_PROBLEM TO SOLVE_
Copy out the data starting with the line that contains "Task: Click the KoM label box" and going on through the line that contains "Viewport: 1059px width, 837px height. 520,155", keeping the requests as they are. Move every coordinate and viewport dimension in the answers up by 70.

Begin

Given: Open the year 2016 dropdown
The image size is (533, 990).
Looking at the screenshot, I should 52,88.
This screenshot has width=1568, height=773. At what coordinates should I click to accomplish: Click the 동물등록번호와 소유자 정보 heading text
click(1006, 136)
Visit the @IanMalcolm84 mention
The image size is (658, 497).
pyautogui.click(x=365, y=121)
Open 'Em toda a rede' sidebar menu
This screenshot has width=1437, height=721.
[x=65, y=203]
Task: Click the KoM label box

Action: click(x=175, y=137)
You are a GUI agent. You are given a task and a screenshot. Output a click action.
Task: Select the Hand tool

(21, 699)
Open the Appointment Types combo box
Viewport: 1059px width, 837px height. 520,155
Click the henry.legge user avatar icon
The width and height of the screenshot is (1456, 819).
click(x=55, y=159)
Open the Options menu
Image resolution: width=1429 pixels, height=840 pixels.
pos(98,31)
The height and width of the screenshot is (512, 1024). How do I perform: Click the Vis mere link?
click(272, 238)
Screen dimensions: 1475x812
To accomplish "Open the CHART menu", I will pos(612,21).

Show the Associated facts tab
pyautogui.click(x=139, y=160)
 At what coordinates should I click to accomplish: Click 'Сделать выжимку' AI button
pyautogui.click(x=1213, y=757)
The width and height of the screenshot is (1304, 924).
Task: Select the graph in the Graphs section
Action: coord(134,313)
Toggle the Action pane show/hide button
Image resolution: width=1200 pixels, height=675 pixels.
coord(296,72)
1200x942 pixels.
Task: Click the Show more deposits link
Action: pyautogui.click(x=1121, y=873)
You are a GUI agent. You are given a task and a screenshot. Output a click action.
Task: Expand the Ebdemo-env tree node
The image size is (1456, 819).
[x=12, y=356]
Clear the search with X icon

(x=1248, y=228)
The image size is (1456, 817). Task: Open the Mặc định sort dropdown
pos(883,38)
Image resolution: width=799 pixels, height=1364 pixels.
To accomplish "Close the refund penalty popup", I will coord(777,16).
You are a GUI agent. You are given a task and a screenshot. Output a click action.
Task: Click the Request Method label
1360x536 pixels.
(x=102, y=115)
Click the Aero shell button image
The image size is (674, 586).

End

_SOLUTION TO THE PROBLEM_
Task: Click the KoM label box

Action: click(x=245, y=207)
You are a GUI agent. You are given a task and a screenshot. Output a click action.
Task: Select the Hand tool

(91, 769)
Open the Appointment Types combo box
Viewport: 1129px width, 907px height. 590,225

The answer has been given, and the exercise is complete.